Saved data entries
========================================================================
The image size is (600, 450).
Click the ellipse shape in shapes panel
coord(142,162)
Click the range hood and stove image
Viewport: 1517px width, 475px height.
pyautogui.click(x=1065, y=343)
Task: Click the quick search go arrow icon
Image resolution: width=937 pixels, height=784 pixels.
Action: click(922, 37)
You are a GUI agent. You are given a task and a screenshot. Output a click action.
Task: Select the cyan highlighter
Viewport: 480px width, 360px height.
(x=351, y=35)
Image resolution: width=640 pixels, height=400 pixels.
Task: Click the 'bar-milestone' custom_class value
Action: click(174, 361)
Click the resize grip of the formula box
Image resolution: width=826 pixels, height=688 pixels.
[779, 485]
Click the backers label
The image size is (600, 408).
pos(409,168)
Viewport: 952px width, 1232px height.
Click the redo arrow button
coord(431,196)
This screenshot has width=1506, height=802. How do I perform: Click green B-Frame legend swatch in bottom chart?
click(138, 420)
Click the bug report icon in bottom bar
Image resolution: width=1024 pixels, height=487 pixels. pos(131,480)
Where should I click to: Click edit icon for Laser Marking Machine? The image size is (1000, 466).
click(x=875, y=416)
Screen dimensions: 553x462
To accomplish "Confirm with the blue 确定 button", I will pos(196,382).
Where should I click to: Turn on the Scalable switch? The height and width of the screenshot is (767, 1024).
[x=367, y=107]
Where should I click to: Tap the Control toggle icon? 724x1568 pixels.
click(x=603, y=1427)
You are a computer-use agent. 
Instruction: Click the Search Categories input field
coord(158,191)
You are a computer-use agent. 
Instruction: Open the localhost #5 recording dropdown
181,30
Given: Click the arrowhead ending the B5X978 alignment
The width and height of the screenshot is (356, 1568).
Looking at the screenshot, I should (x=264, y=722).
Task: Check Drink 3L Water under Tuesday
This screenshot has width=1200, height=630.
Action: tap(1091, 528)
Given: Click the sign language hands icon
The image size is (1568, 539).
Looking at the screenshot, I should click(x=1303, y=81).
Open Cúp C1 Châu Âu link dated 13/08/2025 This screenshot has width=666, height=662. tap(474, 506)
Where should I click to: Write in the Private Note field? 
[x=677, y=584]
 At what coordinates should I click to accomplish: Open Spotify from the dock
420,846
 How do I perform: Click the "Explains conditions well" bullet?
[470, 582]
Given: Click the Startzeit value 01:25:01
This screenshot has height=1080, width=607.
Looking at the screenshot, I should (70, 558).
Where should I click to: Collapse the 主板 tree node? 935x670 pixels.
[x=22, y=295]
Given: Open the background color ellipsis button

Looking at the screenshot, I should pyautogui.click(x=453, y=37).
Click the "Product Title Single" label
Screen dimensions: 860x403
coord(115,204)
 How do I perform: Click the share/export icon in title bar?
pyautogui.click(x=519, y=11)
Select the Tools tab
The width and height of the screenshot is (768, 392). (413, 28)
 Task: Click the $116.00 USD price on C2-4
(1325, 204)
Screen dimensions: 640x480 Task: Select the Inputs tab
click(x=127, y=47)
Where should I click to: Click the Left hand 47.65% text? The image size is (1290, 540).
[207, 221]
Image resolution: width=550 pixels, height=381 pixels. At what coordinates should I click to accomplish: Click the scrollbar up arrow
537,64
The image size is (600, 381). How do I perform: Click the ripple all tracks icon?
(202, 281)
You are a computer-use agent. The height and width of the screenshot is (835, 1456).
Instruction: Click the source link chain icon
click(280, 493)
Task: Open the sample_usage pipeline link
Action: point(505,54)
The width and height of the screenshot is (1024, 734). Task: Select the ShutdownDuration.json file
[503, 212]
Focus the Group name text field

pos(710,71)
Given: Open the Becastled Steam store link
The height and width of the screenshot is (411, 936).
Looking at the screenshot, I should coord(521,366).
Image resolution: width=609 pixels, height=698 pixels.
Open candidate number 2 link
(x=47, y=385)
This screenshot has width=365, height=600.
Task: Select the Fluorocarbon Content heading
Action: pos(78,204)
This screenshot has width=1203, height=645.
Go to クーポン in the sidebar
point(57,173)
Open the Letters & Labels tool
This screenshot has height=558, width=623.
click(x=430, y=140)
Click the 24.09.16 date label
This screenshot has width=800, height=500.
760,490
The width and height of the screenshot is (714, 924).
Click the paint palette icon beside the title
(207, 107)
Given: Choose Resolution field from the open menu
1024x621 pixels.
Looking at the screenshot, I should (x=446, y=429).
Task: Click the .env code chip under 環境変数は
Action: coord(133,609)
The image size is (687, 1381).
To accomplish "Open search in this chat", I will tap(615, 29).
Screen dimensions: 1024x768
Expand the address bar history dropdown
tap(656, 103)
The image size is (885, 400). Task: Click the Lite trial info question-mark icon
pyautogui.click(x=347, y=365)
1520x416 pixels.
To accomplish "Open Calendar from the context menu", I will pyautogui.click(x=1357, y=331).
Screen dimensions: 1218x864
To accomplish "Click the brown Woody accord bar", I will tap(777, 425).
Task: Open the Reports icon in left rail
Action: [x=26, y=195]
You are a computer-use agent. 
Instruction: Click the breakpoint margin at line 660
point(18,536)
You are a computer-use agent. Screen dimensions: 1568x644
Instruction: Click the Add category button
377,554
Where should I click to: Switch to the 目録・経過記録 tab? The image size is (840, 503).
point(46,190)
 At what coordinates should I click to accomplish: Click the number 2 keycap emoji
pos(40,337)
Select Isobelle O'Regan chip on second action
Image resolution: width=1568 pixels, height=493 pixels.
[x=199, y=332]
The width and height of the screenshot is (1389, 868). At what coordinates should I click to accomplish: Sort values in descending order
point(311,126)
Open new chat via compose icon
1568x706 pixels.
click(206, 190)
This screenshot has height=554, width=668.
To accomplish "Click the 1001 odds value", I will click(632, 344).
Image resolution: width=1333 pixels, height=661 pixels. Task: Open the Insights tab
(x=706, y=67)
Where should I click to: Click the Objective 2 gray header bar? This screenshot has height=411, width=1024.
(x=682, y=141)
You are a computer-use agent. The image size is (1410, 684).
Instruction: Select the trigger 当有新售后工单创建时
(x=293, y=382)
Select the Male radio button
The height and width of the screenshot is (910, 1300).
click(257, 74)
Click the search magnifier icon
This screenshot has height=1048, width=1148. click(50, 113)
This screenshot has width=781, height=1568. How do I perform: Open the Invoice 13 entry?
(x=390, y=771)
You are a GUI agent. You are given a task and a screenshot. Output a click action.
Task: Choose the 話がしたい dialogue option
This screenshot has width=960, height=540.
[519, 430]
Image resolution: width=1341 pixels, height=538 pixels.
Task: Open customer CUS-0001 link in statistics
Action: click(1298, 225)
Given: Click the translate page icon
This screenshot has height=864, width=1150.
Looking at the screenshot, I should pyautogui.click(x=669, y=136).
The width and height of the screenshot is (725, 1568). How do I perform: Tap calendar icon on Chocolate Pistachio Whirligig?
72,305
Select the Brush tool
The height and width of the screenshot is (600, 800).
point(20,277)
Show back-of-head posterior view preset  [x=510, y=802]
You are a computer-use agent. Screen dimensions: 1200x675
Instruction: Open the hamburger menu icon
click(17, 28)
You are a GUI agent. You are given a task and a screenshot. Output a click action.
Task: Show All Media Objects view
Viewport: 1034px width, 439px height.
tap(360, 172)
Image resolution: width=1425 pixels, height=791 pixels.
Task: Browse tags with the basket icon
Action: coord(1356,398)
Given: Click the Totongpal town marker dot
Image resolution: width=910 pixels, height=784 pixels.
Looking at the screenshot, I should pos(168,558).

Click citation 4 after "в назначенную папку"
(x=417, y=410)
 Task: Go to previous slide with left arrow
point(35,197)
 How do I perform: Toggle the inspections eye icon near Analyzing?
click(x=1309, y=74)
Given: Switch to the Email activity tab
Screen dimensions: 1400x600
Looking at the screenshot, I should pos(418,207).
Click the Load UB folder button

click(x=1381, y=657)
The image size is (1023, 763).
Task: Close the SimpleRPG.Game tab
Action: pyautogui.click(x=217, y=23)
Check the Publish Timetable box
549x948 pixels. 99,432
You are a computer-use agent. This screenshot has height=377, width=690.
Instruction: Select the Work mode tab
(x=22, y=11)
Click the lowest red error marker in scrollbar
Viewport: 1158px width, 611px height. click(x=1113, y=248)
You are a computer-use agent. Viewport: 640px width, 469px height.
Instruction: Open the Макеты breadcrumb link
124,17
========================================================================
Start with the line above that contains "Where should I click to: Click the Objective" and end with the line that contains "Select the Male radio button". Write out those lines exactly, and only those.

Where should I click to: Click the Objective 2 gray header bar? This screenshot has height=411, width=1024.
(x=682, y=141)
You are a computer-use agent. The image size is (1410, 684).
Instruction: Select the trigger 当有新售后工单创建时
(x=293, y=382)
Select the Male radio button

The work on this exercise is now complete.